Extracted material:
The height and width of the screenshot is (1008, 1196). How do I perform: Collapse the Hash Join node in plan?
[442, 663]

==

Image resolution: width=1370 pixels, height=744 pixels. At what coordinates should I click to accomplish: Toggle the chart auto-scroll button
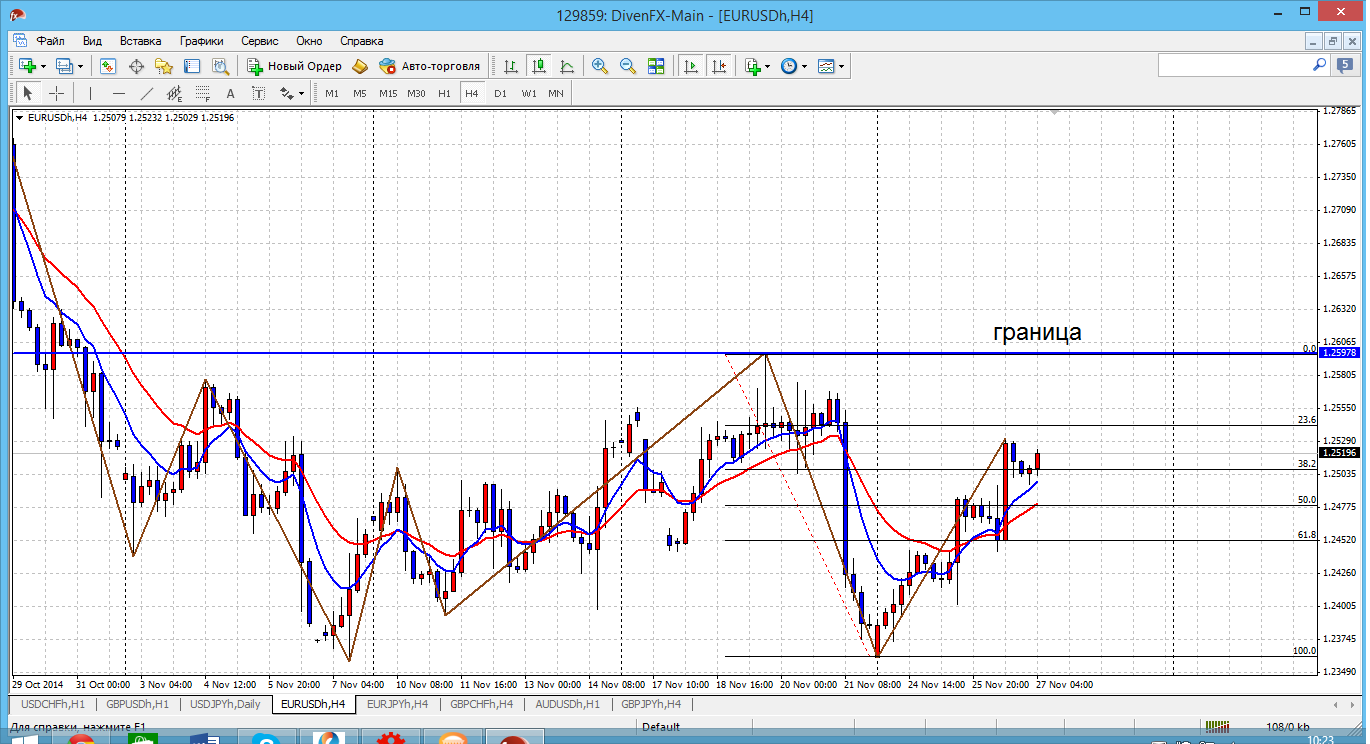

--

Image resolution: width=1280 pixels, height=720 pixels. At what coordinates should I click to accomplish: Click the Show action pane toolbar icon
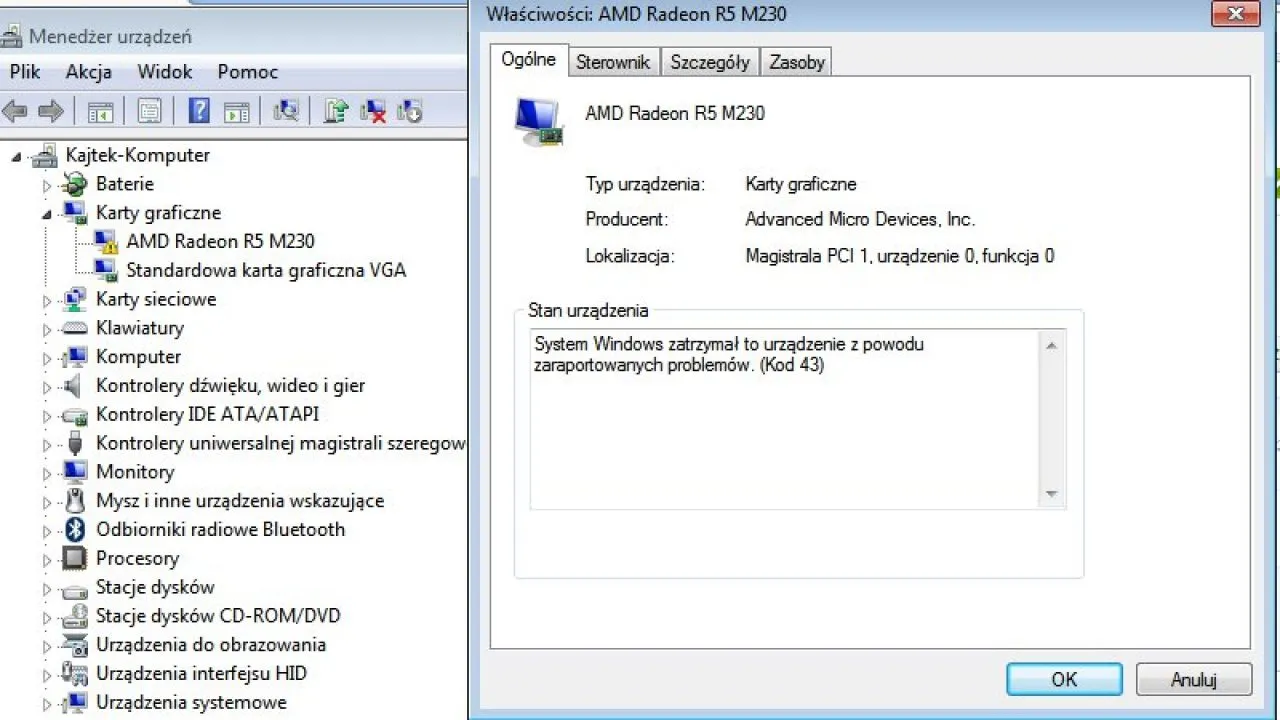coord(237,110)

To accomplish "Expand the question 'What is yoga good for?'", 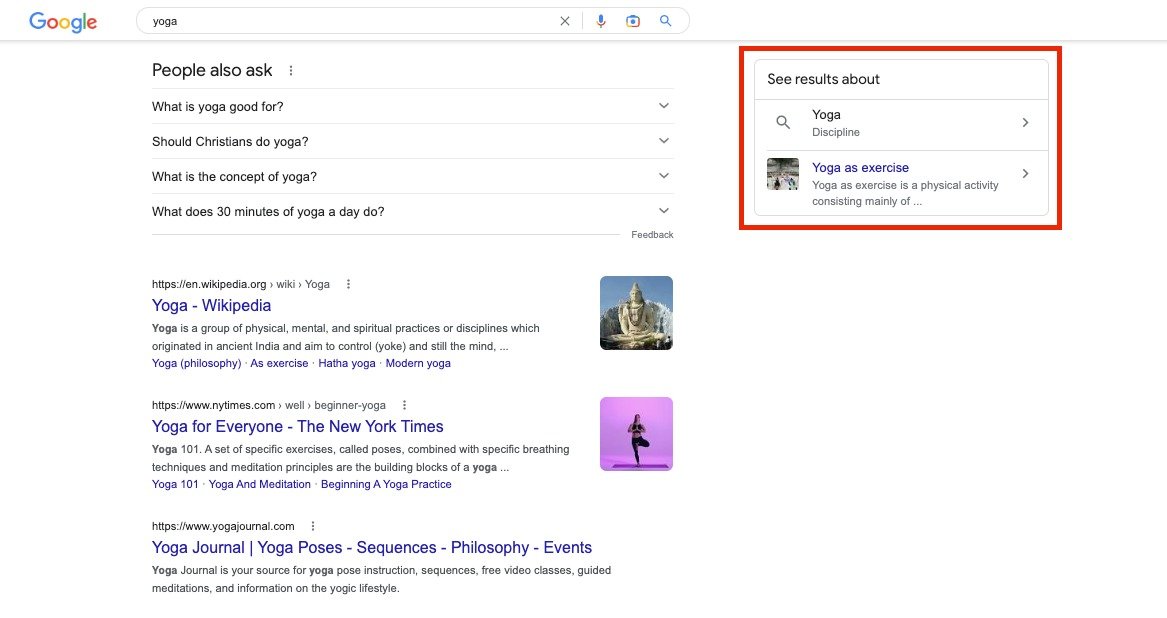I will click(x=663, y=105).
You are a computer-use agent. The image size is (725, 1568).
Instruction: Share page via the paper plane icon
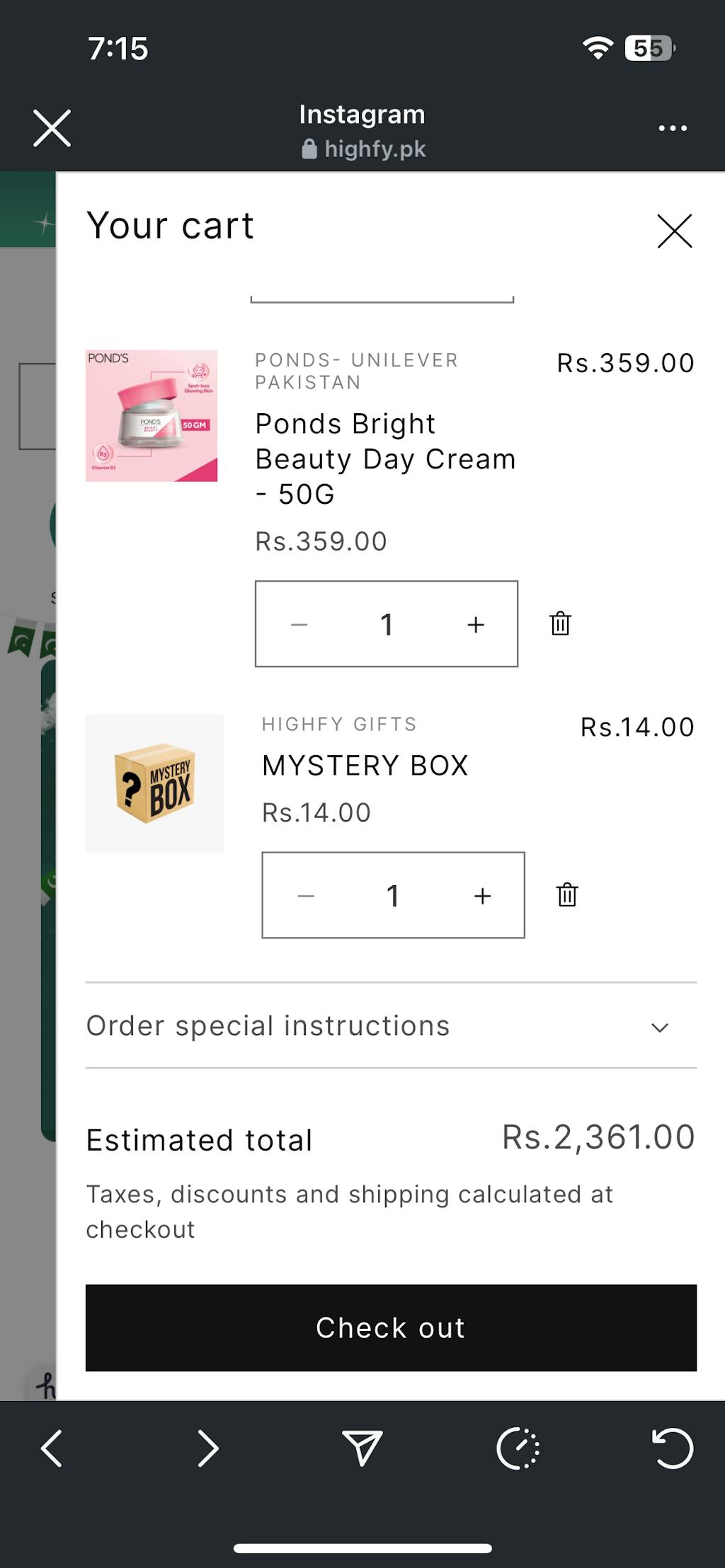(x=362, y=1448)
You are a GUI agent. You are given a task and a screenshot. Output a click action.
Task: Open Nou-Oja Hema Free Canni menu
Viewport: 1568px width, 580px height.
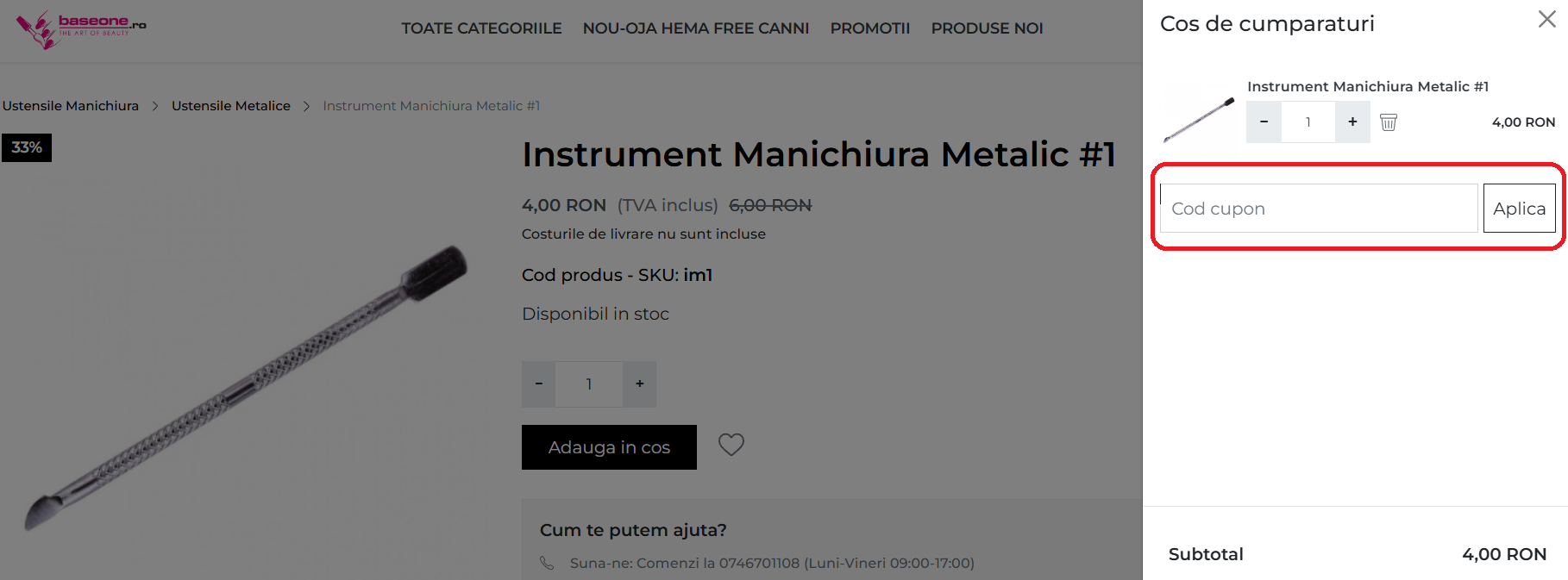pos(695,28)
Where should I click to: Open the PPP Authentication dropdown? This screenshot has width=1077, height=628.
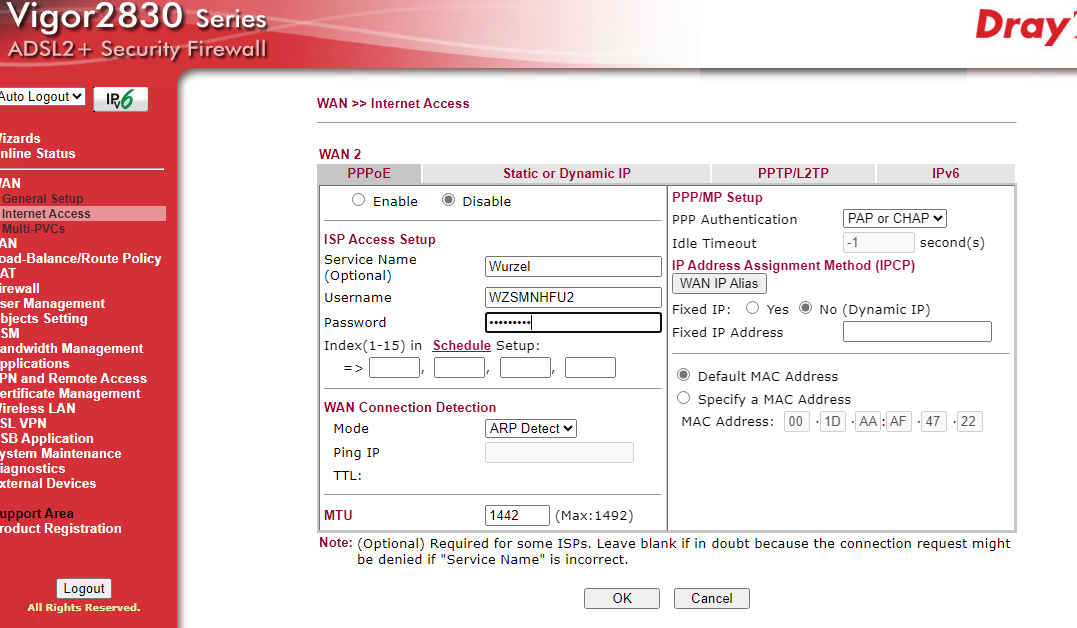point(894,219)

What you will do: Reproduce every line above that contains the string "agent".

Answer below:
You are a computer-use agent. The image size is (725, 1568).
You are a GUI agent. You are given a task and a screenshot. Output a click action.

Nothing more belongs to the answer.